We’ve been tough on Sally Quinn here at GetReligion, and there’s no need to revisit those disputes today. Instead, I want to enjoy a tribute to Quinn by her only son as he describes what it’s like to live with Velo-Cardio-Facial Syndrome.
In the March 30 edition of Newsweek, Quinn Bradlee writes of his love for both his parents, but also of his desire to be less dependent on them. He even uses, well, religious imagery to describe his mother’s fierce commitment to him:
… pretty soon after I was born, my doctor detected a heart murmur, and when I was about three months old, I had to have open-heart surgery. I think this was a pretty crappy time for my parents. They thought I might die, and I could have died. My mom says the night before my heart operation was one of the worst nights of her life. She wasn’t allowed to nurse me. She could barely even hold me. When they took me into the operating room the next day, she basically fainted.

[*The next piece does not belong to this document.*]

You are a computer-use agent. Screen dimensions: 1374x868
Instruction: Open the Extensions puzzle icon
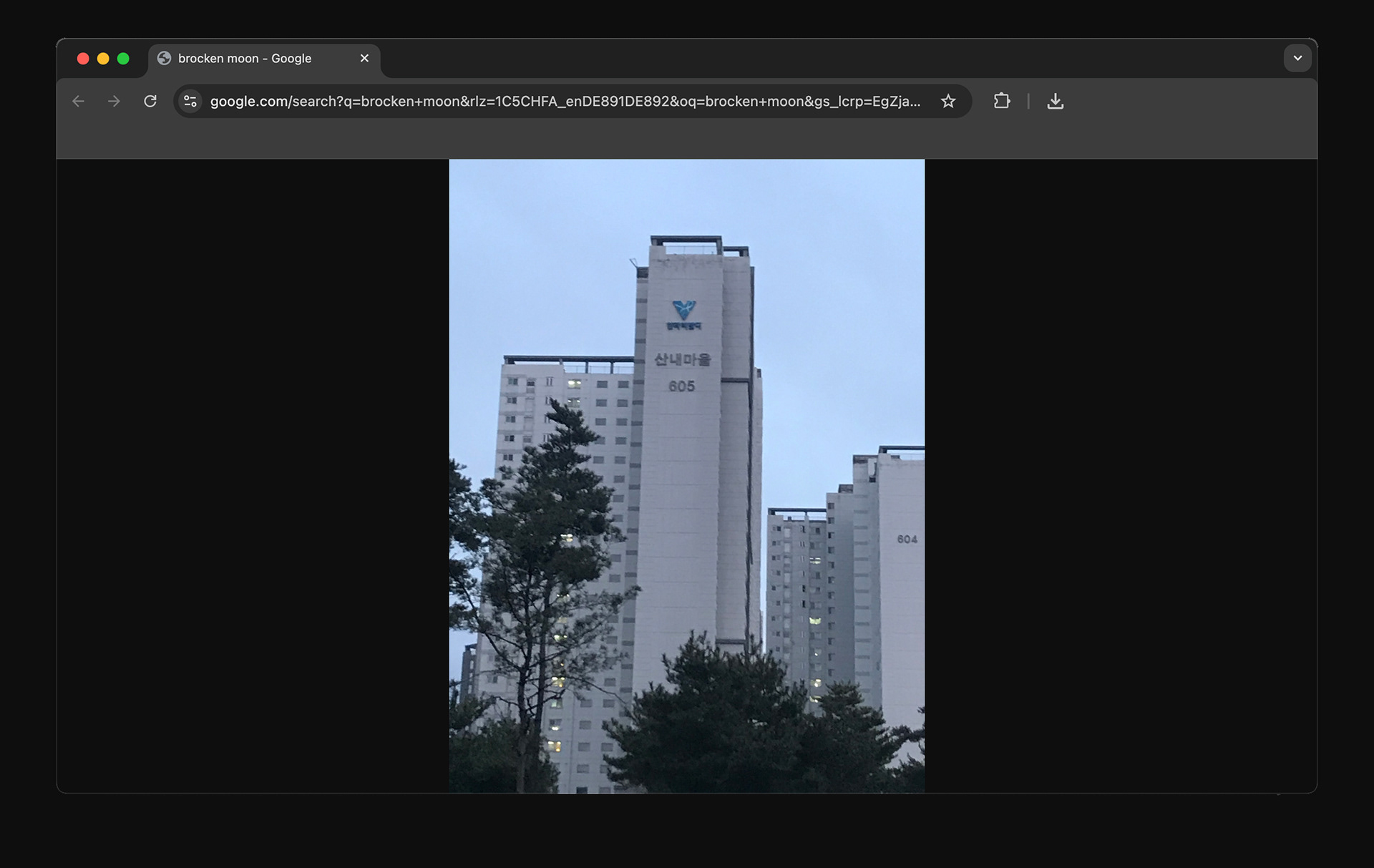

… She’s a very powerful woman. She’s like a bulldog, or a lioness. You don’t want to mess with her. She has controlled a lot of my life. Sometimes I’m angry about that, because I feel I’m in the passenger seat of the car and I have to ride wherever the driver wants me to go. Sometimes I feel as if I have no freedom.
But there is a flip side to everything. And there is truth in everything that we say. I couldn’t have lived without my mom. She’s saved my ass a million times. She has been like an archangel to me. She had the wings that I didn’t. And she’s basically carried me everywhere I’ve been.
Ms. Quinn does not need to hear this from me, but I am glad to write it anyway: Well done.